It’s frankly depressing as wafting over their heads and in between their inane braying conversations about the weather is the Wainwright voice turning tricks in the dying light, willing them to be entertained. Thankfully pockets of the crowd realise that this is something special, it’s the Rufus dial set to ‘dazzle’, something that had to remain absent on his last tour as he worked through mourning his mother.
This is Rufus in vintage celebration mode and we’re the last ones to leave the party. It seems even his image has taken a carefree gambol into times past,the flowing locks are back and with his velvet jacket, sparkly t-shirt and shades, he has the breezy air of an insouciant Warholian brat dispensing hair raising advice with a wink.
He jaunts effortlessly through a selection of new album treats with his band in muscular powerhouse form, most notably backing vocalist Charice adding weight to the acapella show opener Candles and lifting the lounge core feel of ‘Barbara’ into a more soulful, sophisticated realm. The band not only bring a dynamic force to tracks like Out Of The Game, its soft focus 70’s West Coast feel shining sunlight on our pale faces, but they also offer him some respite, a chance to take a break. Krystle Warren takes the stage and tackles the Kate McGarrigle track I Don’t Know in bone shuddering style and in an unprecedented move, they offer the diva himself, a way to shade from the spotlight as both band members Charice and Sharief add shared vocal duties on a reworking of his father’s One Man Guy.
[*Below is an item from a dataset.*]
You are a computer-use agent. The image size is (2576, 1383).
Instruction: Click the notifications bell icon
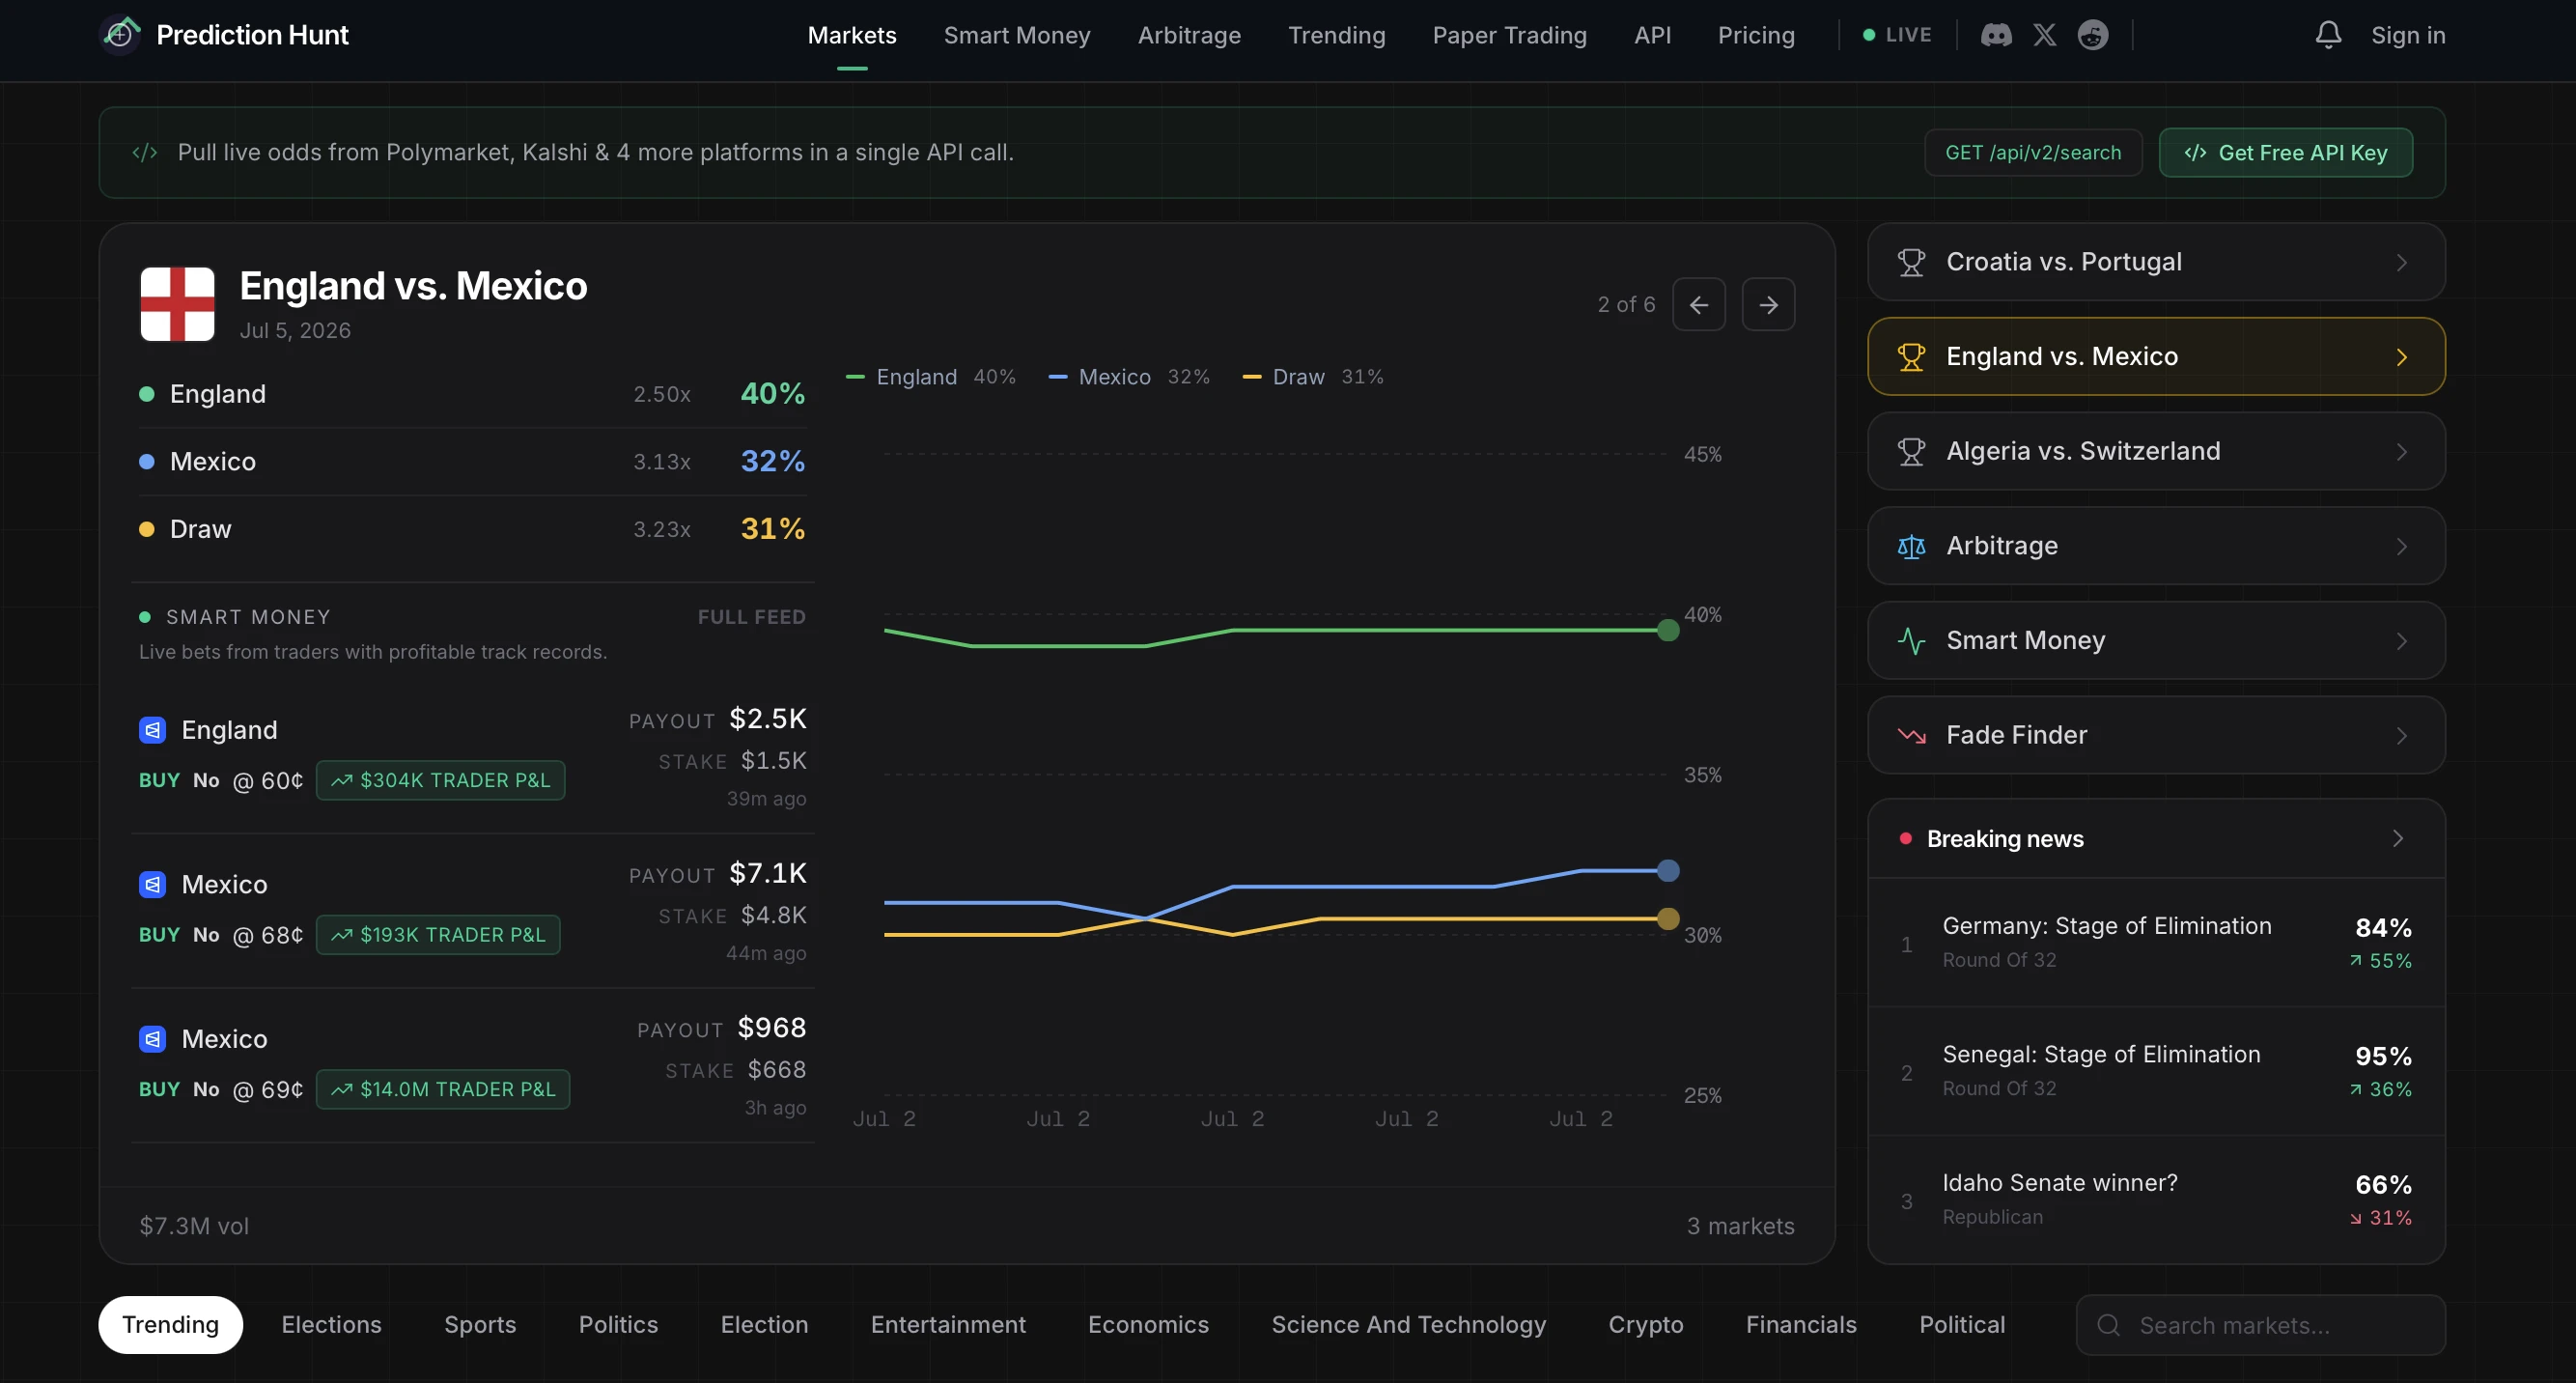pyautogui.click(x=2328, y=35)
Although this is not Rufus in a new democratising role, he’s still as starry as ever attacking Liza Minnelli for slagging his Judy Garland tribute show, renaming The Man That Got Away , The Bitch That Got Away before launching into a rendition so painfully pure and spine tingling it would rip Liza’s permanently surprised eyebrows clean off her head. From then on the magic never stops as he pulls a chair up to the piano and does what Rufus does best, pathos by the bucket load. The stomach blow of simple honesty that is the Art Teacher could turn even the chattiest of venues into a hushed church with more than a few audience members letting the lump in their throat rise. He ends as ever with a theatrical flourish delivering the colossal kitchen-sink crammed, glitter encrusted 14th Street taking his vocals to sky rocket heights, ripping his soul clean from heartache and soothing ours in the process. Treating us to an encore of classics from the achingly personal Dinner at 8 to the triumphant Cigarettes and Chocolate Milk he exits in style. The Boss may be on fire elsewhere but tonight the Diva has left us aflame.